When a portfolio is properly diversified, the risk/return profile of any one given security is not important. Instead, the risk/return profile of the overall portfolio should be the primary focus. This means a conservative, risk-averse investor may allocate a small portion of their assets to a high-risk security and still maintain a suitable portfolio.
An investor can utilize the correlation coefficient to determine the best security to add to a portfolio for further diversification. Correlation references the similarities in the market price fluctuations of two different securities or portfolios. It is measured on a scale of negative 1 to positive 1. Two securities or portfolios with a perfect correlation of 1 have market prices that have historically moved at the same speed and in the same direction. For example, the S&P 500 index and an S&P index fund should have maintain a correlation of 1. If the S&P 500 index is up 10% one day, then the index fund tracking its performance should also maintain a 10% return. The two have a perfect correlation.
On the other side, a security with a perfect negative correlation (-1) moves at the same speed, but in opposite directions. For example, the S&P 500 index should maintain a -1 correlation with an inverse S&P 500 exchange-traded fund (ETF). If the S&P 500 index is up 10% one day, the inverse S&P 500 ETF should be down approximately 10%. The two have a perfect negative correlation day-to-day. However, the correlation will decay in the long run due to the investors’ holdings effectively being adjusted daily.
All other correlations will fall between -1 and 1. A correlation of zero means there’s no relationship between the two securities or portfolios being compared. A correlation of 0.5 roughly translates to the two comparisons acting similarly 50% of the time. A correlation of -0.5 roughly translates to the two comparisons acting as inverses 50% of the time. And so forth.

WHAT YOU NEED TO DO
In the excerpt on portfolio diversification above, what does a correlation of zero mean?

DATA EXTRACT
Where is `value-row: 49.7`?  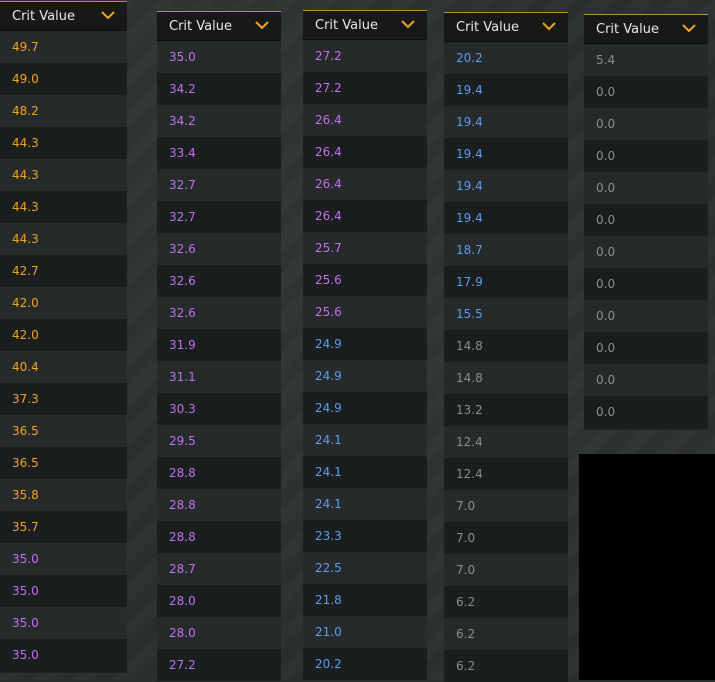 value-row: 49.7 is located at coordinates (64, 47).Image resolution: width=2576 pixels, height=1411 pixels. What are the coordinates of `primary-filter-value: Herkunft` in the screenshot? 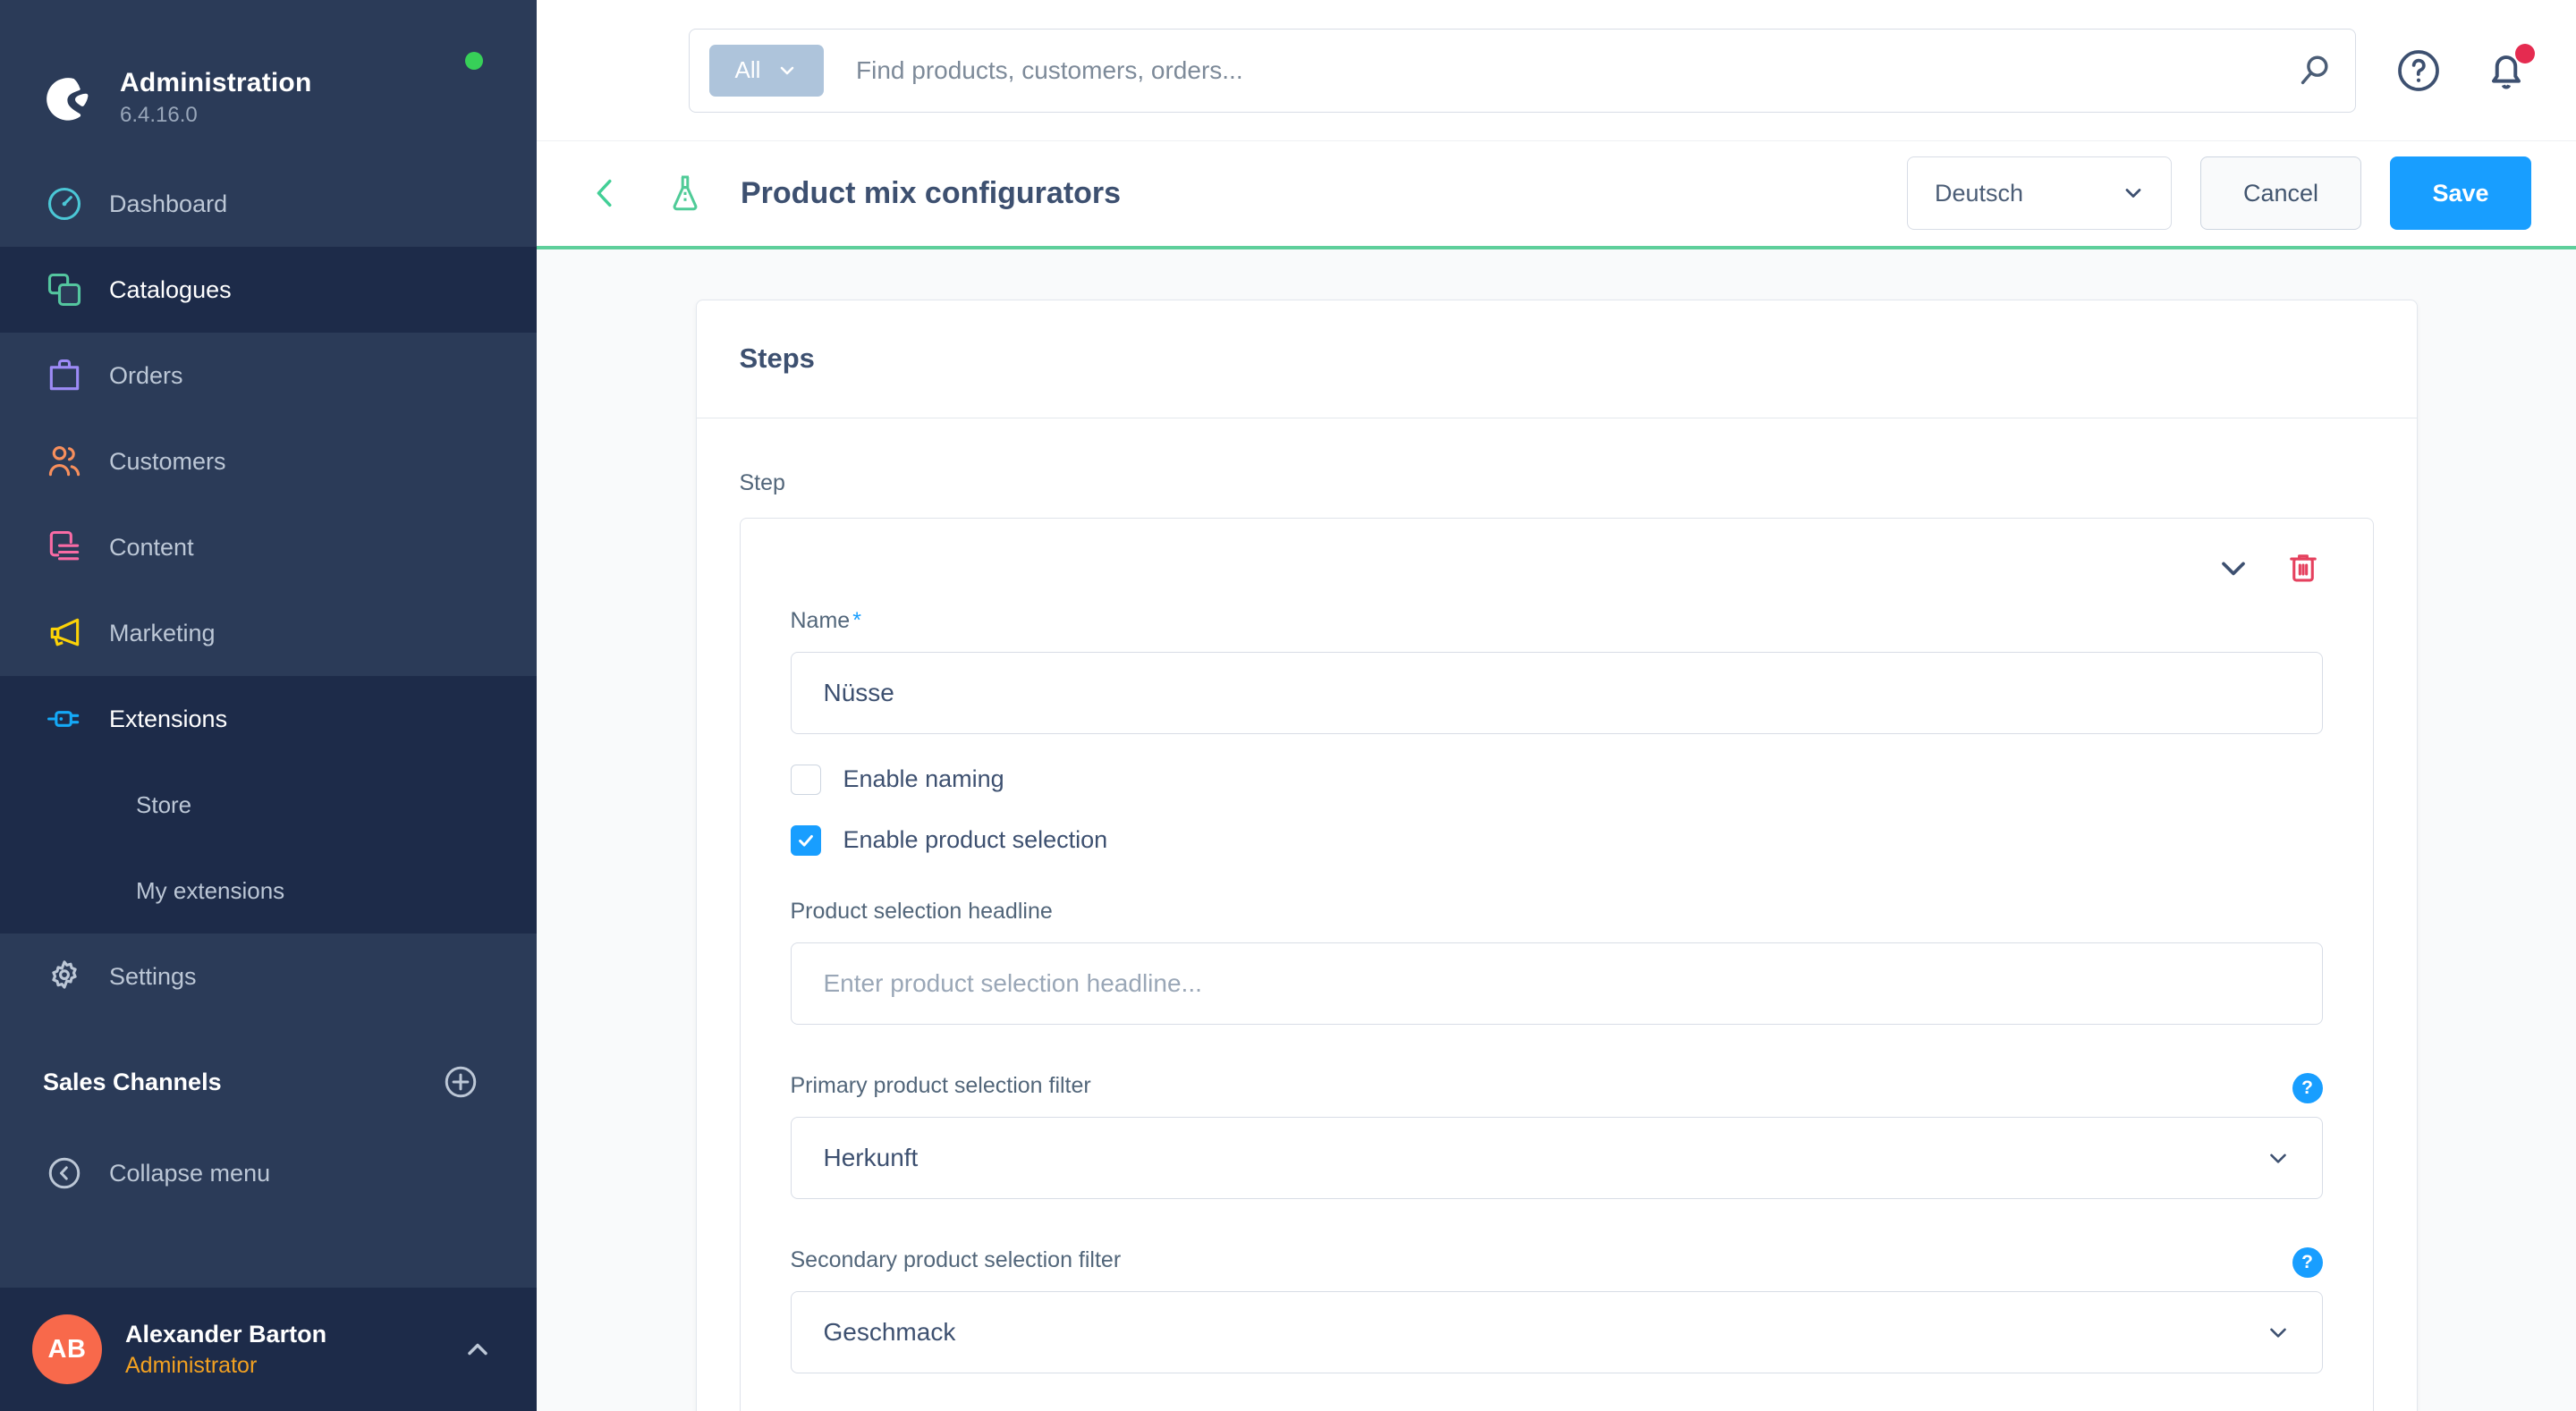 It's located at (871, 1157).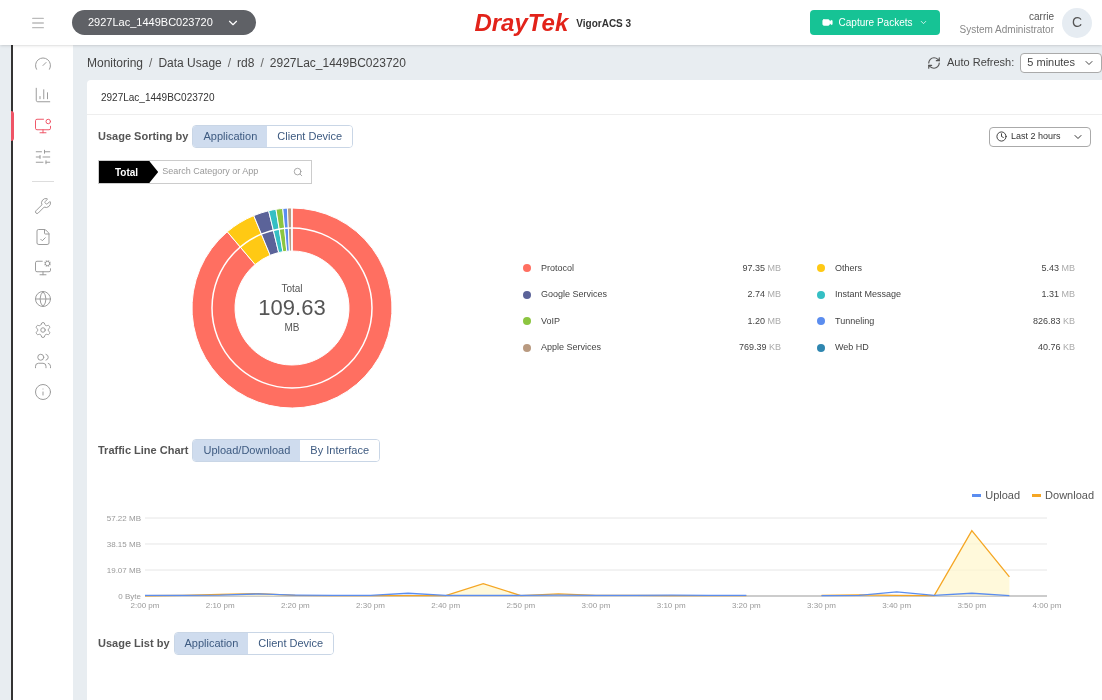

RESULT FOR THIS TASK
There is no relationship between the two securities or portfolios being compared.